Thursday, December 24, 2009

It was a few days after Christmas 2006 that Napa Valley real estate agent Kate Hanni became a political activist. The airlines drove her to it.

Hanni, her husband and sons were flying from San Francisco to Mobile, Ala., by way of Dallas, when bad weather diverted their flight to Austin. Storms happen, but what followed never should have occurred. The Hannis and their fellow American Airline passengers were stuck on the tarmac for nine grueling hours.

In 2007, Hanni’s was born.

Less than three years later, Hanni’s activism paid off. Monday, Transportation Secretary Ray LaHood announced new rules that prohibit U.S. airlines from keeping planes on the tarmac for more than three hours – absent a strong security reason – and require airlines to provide food and potable water – as well as working toilets – after two hours of on-the-ground delay. The new rules go into effect after 120 days.
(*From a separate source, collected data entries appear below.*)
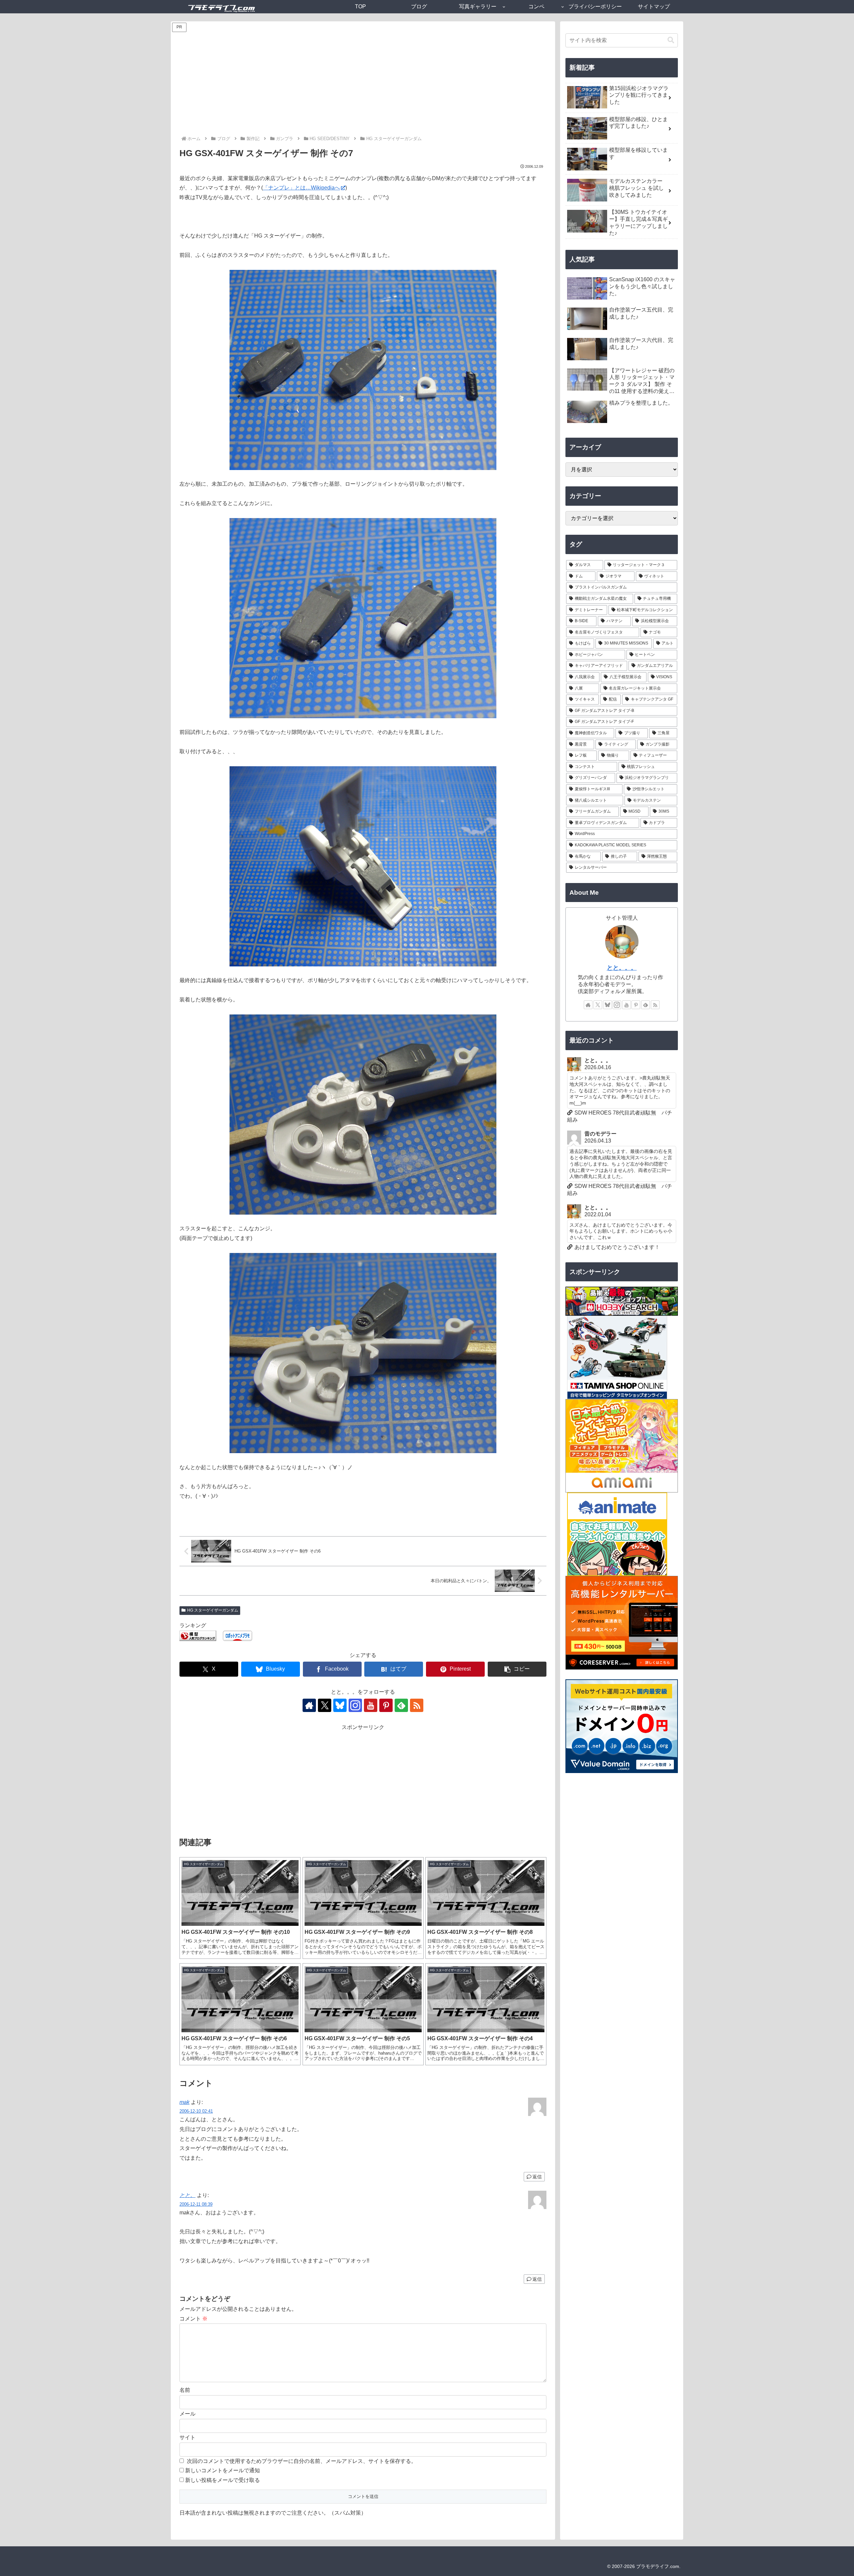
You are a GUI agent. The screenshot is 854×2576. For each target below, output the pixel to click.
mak (184, 2102)
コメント (193, 2318)
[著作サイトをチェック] (309, 1705)
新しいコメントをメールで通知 (222, 2470)
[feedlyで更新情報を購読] (401, 1705)
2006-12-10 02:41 (196, 2111)
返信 (537, 2176)
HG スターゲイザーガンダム (212, 1610)
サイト (187, 2437)
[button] (517, 1669)
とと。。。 (622, 967)
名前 (184, 2390)
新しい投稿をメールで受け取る (222, 2480)
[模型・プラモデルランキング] (197, 1635)
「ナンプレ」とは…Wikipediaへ (301, 187)
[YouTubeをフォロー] (370, 1705)
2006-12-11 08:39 (195, 2204)
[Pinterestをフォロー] (386, 1705)
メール (187, 2414)
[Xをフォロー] (324, 1705)
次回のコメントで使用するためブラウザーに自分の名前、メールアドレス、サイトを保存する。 (301, 2461)
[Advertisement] (363, 84)
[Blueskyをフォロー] (340, 1705)
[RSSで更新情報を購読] (416, 1705)
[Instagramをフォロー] (355, 1705)
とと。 (187, 2195)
The Air Transport Association has opposed a tarmac time limit on the grounds that a three-hour deadline will only add to delays and cancellations when stormy weather jams the works. What is more, if passengers have the option to deplane, there could be fights between those who want off the plane, and those who want to keep the plane’s place in line.

Should such problems arise, the administration should consider tweaking the rules.

Or it could be that the new rules will improve flying and the airlines’ image. Hanni did not become enraged because of unforeseeable or unmanageable problems. She got angry because she was stuck in plane for nine hours for no good reason. Passengers aboard a Continental ExpressJet flight who were rerouted to Rochester, Minn., at midnight one August night, and held on board for six hours, voiced similar complaints – smelly toilets and no food, when they were so close to an airport with restrooms and water fountains.

Hanni may have exaggerated when she referred to her experience as “imprisonment” – but it unquestionably isn’t healthy.